-- Start of The input --

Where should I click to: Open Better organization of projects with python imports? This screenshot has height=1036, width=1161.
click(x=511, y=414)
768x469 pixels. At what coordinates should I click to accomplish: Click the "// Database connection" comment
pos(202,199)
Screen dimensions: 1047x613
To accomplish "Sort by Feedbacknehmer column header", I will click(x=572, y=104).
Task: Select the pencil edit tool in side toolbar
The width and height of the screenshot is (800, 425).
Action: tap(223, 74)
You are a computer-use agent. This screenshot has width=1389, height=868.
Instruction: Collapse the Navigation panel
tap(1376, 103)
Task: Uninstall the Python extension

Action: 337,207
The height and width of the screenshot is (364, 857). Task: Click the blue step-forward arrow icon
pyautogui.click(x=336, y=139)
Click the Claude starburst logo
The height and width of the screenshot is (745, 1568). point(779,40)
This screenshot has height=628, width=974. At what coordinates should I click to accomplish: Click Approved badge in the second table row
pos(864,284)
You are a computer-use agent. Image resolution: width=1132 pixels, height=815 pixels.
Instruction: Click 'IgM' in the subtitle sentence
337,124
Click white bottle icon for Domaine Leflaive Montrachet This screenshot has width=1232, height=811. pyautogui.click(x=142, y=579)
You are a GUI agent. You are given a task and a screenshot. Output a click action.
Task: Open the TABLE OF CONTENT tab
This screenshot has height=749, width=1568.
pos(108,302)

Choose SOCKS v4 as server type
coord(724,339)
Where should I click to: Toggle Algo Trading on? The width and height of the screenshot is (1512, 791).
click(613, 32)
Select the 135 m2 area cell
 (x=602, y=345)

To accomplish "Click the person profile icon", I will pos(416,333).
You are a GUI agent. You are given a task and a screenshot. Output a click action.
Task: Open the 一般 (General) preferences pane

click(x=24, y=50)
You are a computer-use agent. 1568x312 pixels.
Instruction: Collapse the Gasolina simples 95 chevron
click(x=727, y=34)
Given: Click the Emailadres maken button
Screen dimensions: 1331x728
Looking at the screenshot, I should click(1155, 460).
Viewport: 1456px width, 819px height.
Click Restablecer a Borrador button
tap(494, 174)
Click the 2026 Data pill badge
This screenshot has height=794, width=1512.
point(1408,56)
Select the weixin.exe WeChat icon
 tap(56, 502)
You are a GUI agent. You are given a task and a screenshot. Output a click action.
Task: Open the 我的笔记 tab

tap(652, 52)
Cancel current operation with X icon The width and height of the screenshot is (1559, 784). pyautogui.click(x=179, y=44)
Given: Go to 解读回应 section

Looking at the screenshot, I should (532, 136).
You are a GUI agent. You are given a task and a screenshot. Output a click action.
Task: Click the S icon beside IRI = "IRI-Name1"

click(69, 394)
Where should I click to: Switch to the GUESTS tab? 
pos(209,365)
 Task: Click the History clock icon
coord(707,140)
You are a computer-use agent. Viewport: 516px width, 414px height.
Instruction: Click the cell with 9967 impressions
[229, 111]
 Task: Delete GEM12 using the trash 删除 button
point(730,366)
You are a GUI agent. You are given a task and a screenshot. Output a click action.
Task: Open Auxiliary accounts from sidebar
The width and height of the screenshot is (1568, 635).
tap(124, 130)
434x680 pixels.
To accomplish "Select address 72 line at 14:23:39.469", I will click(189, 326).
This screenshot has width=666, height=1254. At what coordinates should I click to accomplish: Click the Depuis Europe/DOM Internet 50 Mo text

-- End of The input --

Change "GUI agent" to "desktop assistant" in all of the entries above, and write them out again with nothing else altered.

__Result for this task__
Where should I click to: Open Better organization of projects with python imports? This screenshot has height=1036, width=1161.
click(x=511, y=414)
768x469 pixels. At what coordinates should I click to accomplish: Click the "// Database connection" comment
pos(202,199)
Screen dimensions: 1047x613
To accomplish "Sort by Feedbacknehmer column header", I will click(x=572, y=104).
Task: Select the pencil edit tool in side toolbar
The width and height of the screenshot is (800, 425).
Action: tap(223, 74)
You are a computer-use agent. This screenshot has width=1389, height=868.
Instruction: Collapse the Navigation panel
tap(1376, 103)
Task: Uninstall the Python extension

Action: 337,207
The height and width of the screenshot is (364, 857). Task: Click the blue step-forward arrow icon
pyautogui.click(x=336, y=139)
Click the Claude starburst logo
The height and width of the screenshot is (745, 1568). point(779,40)
This screenshot has height=628, width=974. At what coordinates should I click to accomplish: Click Approved badge in the second table row
pos(864,284)
You are a computer-use agent. Image resolution: width=1132 pixels, height=815 pixels.
Instruction: Click 'IgM' in the subtitle sentence
337,124
Click white bottle icon for Domaine Leflaive Montrachet This screenshot has width=1232, height=811. pyautogui.click(x=142, y=579)
You are a desktop assistant. You are given a task and a screenshot. Output a click action.
Task: Open the TABLE OF CONTENT tab
This screenshot has height=749, width=1568.
pos(108,302)

Choose SOCKS v4 as server type
coord(724,339)
Where should I click to: Toggle Algo Trading on? The width and height of the screenshot is (1512, 791).
click(613, 32)
Select the 135 m2 area cell
 (x=602, y=345)

To accomplish "Click the person profile icon", I will pos(416,333).
You are a desktop assistant. You are given a task and a screenshot. Output a click action.
Task: Open the 一般 (General) preferences pane

click(x=24, y=50)
You are a computer-use agent. 1568x312 pixels.
Instruction: Collapse the Gasolina simples 95 chevron
click(x=727, y=34)
Given: Click the Emailadres maken button
Screen dimensions: 1331x728
Looking at the screenshot, I should click(1155, 460).
Viewport: 1456px width, 819px height.
Click Restablecer a Borrador button
tap(494, 174)
Click the 2026 Data pill badge
This screenshot has height=794, width=1512.
point(1408,56)
Select the weixin.exe WeChat icon
 tap(56, 502)
You are a desktop assistant. You are given a task and a screenshot. Output a click action.
Task: Open the 我的笔记 tab

tap(652, 52)
Cancel current operation with X icon The width and height of the screenshot is (1559, 784). pyautogui.click(x=179, y=44)
Given: Go to 解读回应 section

Looking at the screenshot, I should (532, 136).
You are a desktop assistant. You are given a task and a screenshot. Output a click action.
Task: Click the S icon beside IRI = "IRI-Name1"

click(69, 394)
Where should I click to: Switch to the GUESTS tab? 
pos(209,365)
 Task: Click the History clock icon
coord(707,140)
You are a computer-use agent. Viewport: 516px width, 414px height.
Instruction: Click the cell with 9967 impressions
[229, 111]
 Task: Delete GEM12 using the trash 删除 button
point(730,366)
You are a desktop assistant. You are given a task and a screenshot. Output a click action.
Task: Open Auxiliary accounts from sidebar
The width and height of the screenshot is (1568, 635).
tap(124, 130)
434x680 pixels.
To accomplish "Select address 72 line at 14:23:39.469", I will click(189, 326).
This screenshot has width=666, height=1254. At what coordinates should I click to accomplish: Click the Depuis Europe/DOM Internet 50 Mo text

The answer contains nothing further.